### Treść zadania
Przedstaw materiał, zaczynając od wiersza z „Where should I click to: Open” i kończąc na wierszu z „pyautogui.click(x=139, y=384)”, jako CSV z dwiema kolumnami, polecenie i odpowiedź, gdzie każda para tekstu i odpowiedzi zajmuje osobny wiersz. Każde pole ujmij w cudzysłów, a podziały wierszy zamień na spacje.

### Zbiór danych
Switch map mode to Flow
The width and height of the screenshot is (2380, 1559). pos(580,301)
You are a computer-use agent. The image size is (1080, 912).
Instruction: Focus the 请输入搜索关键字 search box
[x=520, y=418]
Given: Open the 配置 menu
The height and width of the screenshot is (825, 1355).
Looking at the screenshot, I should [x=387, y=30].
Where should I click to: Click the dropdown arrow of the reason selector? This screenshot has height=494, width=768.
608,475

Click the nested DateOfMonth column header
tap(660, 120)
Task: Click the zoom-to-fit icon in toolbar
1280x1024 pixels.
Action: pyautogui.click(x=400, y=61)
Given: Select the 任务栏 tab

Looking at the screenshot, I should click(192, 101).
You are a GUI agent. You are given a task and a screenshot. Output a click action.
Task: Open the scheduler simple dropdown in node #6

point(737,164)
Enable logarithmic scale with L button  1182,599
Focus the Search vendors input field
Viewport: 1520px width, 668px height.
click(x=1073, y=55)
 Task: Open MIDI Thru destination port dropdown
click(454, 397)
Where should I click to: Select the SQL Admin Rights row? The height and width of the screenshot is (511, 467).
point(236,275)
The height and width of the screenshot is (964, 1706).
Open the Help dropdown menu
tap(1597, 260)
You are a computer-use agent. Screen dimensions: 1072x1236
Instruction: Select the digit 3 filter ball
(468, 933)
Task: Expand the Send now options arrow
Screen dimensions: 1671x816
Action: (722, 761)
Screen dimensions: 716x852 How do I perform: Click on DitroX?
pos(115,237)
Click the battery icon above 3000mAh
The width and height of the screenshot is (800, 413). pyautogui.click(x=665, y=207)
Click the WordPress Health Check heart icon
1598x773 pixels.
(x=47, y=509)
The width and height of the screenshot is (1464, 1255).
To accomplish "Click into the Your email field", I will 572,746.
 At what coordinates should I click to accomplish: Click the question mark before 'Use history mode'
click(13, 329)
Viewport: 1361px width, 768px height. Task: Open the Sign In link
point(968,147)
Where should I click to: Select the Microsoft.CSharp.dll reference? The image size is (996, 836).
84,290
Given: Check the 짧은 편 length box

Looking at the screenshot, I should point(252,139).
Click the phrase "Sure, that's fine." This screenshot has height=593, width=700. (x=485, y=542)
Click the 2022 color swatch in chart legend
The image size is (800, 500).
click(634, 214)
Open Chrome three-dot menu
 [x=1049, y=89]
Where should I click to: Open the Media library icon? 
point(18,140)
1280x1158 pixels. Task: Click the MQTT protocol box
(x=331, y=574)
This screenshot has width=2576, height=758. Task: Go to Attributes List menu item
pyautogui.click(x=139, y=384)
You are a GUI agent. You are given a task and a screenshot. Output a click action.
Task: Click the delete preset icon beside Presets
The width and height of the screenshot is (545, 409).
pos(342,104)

### Wynik ćwiczenia
polecenie,odpowiedź
"Where should I click to: Open the Media library icon?","point(18,140)"
"1280x1158 pixels. Task: Click the MQTT protocol box","(x=331, y=574)"
"This screenshot has width=2576, height=758. Task: Go to Attributes List menu item","pyautogui.click(x=139, y=384)"